As empresas desta região tiveram acesso limitado a adiantamentos, reprogramações e eventuais aumentos de níveis de coparticipação dos investimentos que ocorreram. Porque eram pouco os investimentos elegíveis para acesso a fundos europeus face às linhas de apoio em execução.

A atual legislação e regulamentos de acesso a fundos europeus não permite a inclusão de bens em estado de uso e contratos de trabalho realizados em data anterior à candidatura para acesso à linha de apoio do fundo europeu.

A impossibilidade de inclusão de bens em estado de uso e contratos de trabalho celebrados em data anterior à candidatura para acesso a uma linha apoio de fundos europeus afeta gravemente a possibilidade de manter o stock líquido de capital da península de Setúbal. Uma vez que investimentos em curso não são podem ser apoiados.

Aumenta-se assim o risco de perder investimentos em meios humanos e materiais e afetar estruturalmente a capacidade produtiva da região com os consequentes efeitos na economia nacional, particularmente na exportação.

Neste sentido, é fundamental que a península de Setúbal tenha acesso transversal aos Fundos Europeus Estruturais e de Investimento que sejam futuramente disponibilizados.
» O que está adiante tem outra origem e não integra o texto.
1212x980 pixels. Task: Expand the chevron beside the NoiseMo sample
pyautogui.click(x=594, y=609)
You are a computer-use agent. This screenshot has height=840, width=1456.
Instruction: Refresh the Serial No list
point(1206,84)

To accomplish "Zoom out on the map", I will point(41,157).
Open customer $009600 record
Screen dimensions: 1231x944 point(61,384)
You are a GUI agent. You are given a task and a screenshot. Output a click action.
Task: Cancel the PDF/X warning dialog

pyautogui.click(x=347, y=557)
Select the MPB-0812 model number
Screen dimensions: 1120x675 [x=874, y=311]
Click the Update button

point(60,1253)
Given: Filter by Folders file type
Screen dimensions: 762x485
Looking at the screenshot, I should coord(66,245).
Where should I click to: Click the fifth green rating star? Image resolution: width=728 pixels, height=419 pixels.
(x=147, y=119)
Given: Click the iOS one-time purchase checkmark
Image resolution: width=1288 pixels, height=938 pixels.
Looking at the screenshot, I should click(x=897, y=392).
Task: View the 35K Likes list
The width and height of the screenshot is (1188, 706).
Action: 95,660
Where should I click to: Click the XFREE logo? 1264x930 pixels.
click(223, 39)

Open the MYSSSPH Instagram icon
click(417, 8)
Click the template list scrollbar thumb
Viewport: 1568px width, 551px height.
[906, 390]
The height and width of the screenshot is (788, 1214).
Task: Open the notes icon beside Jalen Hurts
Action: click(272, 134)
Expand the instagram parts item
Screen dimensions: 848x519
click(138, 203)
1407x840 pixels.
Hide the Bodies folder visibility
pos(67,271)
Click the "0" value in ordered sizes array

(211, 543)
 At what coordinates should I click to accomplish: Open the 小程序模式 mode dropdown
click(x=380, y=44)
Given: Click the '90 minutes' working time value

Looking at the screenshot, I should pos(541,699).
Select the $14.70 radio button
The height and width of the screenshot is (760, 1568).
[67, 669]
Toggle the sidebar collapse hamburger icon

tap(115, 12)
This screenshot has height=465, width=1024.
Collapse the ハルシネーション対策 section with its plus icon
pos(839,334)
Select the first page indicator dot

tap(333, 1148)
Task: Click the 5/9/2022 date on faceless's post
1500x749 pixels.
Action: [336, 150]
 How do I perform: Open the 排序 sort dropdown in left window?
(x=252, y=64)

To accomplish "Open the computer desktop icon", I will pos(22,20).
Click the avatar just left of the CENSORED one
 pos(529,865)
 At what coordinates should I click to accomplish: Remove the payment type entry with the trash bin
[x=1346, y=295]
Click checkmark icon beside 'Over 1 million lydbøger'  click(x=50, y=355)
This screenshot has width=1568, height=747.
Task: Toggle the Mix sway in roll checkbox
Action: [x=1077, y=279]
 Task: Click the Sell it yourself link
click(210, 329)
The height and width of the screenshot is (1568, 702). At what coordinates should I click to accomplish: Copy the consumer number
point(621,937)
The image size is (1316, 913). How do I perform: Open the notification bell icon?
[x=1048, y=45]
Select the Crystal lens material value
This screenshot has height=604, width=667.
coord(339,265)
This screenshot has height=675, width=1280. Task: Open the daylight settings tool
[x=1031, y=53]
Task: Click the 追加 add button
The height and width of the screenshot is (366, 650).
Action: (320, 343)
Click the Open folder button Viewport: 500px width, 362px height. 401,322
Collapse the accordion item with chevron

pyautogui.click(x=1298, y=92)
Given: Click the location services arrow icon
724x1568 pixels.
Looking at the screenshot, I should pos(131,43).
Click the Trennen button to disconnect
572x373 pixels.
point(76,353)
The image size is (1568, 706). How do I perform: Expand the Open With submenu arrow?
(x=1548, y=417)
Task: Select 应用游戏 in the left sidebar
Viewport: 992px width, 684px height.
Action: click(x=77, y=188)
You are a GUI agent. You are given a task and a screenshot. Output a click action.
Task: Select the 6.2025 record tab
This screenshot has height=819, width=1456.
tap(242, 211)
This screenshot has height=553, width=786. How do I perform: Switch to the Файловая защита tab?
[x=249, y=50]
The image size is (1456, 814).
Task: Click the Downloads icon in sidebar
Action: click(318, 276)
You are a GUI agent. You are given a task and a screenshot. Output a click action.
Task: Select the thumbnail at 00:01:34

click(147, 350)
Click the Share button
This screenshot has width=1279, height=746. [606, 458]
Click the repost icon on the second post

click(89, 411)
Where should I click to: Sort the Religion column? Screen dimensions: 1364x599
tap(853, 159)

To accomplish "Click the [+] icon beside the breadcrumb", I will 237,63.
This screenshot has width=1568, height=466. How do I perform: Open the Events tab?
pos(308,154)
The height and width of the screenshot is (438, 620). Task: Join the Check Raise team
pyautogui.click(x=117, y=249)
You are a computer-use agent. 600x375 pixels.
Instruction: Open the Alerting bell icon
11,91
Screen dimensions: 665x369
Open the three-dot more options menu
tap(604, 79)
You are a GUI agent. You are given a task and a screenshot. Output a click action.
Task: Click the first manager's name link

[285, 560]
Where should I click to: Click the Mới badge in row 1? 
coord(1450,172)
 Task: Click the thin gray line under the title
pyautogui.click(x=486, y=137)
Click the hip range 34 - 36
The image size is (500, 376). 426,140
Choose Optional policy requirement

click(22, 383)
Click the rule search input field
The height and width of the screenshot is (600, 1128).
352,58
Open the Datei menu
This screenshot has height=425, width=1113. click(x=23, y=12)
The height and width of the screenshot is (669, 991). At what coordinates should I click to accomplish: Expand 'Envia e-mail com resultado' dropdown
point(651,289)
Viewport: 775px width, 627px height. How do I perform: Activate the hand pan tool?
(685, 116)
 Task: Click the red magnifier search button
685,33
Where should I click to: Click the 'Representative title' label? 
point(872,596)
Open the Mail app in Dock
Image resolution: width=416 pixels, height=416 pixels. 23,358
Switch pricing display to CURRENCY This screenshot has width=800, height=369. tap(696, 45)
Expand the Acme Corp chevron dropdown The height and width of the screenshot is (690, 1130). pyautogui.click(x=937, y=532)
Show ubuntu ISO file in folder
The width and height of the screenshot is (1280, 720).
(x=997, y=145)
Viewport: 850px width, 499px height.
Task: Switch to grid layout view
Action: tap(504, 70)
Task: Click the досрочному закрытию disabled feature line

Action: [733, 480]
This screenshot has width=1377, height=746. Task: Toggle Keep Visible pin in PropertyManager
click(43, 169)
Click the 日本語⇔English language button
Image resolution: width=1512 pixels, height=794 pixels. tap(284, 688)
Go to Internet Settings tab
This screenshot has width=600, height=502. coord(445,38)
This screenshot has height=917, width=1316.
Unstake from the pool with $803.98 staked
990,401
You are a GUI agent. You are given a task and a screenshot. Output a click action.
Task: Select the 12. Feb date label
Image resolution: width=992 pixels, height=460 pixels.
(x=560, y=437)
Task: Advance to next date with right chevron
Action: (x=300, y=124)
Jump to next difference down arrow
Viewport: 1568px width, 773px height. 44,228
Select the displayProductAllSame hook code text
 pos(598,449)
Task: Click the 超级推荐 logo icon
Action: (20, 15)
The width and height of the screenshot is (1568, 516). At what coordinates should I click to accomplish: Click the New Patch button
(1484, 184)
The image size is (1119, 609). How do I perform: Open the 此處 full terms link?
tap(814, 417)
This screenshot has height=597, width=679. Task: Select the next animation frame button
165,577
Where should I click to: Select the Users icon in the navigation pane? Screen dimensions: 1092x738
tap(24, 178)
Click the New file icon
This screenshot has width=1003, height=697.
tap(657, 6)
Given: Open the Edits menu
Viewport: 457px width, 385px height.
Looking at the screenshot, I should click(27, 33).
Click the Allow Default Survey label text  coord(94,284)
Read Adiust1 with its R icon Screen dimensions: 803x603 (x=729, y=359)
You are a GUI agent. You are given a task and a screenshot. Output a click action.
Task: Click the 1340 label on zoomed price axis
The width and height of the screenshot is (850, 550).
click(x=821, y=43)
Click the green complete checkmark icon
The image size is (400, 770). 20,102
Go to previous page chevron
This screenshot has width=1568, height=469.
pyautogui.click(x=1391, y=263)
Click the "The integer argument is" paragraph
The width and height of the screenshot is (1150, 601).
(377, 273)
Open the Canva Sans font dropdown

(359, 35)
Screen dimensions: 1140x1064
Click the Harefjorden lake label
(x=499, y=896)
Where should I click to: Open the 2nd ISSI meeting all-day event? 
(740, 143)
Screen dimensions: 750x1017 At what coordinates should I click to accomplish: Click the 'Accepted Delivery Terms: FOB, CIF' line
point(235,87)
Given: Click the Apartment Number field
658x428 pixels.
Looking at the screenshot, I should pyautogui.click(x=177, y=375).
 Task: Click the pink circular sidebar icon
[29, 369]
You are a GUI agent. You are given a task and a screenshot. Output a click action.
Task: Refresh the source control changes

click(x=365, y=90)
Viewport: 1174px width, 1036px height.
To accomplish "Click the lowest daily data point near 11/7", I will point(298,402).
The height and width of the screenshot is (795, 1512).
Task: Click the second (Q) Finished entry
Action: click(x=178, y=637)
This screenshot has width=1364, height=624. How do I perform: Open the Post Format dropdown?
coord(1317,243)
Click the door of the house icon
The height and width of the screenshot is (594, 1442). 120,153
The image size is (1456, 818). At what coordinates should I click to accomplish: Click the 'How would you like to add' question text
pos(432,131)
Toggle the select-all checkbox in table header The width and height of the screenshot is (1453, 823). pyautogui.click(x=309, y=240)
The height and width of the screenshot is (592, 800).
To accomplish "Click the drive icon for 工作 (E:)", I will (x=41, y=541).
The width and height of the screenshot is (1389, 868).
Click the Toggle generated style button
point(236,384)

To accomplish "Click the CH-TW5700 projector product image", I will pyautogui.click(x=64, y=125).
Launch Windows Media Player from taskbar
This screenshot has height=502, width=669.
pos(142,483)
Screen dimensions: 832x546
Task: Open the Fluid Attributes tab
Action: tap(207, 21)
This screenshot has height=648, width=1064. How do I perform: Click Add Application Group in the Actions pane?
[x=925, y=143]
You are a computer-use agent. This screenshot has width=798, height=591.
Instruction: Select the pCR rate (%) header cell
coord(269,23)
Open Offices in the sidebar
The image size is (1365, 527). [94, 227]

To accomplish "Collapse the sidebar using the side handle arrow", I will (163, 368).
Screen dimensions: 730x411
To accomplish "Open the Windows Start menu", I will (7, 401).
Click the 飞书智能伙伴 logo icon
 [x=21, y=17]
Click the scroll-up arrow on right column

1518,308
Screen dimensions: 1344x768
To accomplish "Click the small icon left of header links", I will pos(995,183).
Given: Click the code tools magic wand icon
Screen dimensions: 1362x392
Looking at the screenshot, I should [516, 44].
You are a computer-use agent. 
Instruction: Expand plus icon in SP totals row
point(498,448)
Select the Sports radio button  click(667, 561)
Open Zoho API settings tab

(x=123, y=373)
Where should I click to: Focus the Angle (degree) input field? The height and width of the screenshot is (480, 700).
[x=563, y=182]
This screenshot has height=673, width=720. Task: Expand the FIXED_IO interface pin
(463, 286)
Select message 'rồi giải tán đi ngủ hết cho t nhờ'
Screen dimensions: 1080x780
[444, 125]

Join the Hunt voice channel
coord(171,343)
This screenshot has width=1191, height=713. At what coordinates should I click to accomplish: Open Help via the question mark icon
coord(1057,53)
O país, e a região da Península de Setúbal, têm perdido com a falta de alavancagem financeira que os fundo comunitários permitem. Torna-se evidente que o Projeto de Resolução proposto pelo PSD que propõe uma NUT III para estes nove concelhos é um "primeiro passo" acertado.

Contudo, o próximo desafio será decidir a política adequada com os dados socioeconómicos que forem revelados com a criação desta NUT III.

Em primeiro lugar será fundamental não misturar este processo com a regionalização, como a Ministra Ana Abrunhosa o fez em declarações no Parlamento.

Em segundo lugar é crucial que o governo construa uma proposta que confira à Península de Setúbal um estatuto de uma NUT II correspondente ao seu território com 9 concelhos. Ou, alternativamente, que esta região esteja numa NUT II que permita receber fundos comunitários condizentes com os níveis socioeconómicos expressos no cálculo estatístico que a NUT III revelará.

De uma forma ou de outra, o governo não deve deixar de atuar. A ausência de atuação da Ministra da Coesão Territorial transmite a ideia de que a NUT III será criada contrariando a vontade do governo. E que continuará a existir "barreira governativa" difícil de ultrapassar para permitir o acesso adequado ao principal instrumento de financiamento público e privado em Portugal: os Fundos Europeus Estruturais e de Investimentos, commumente designados fundos comunitários.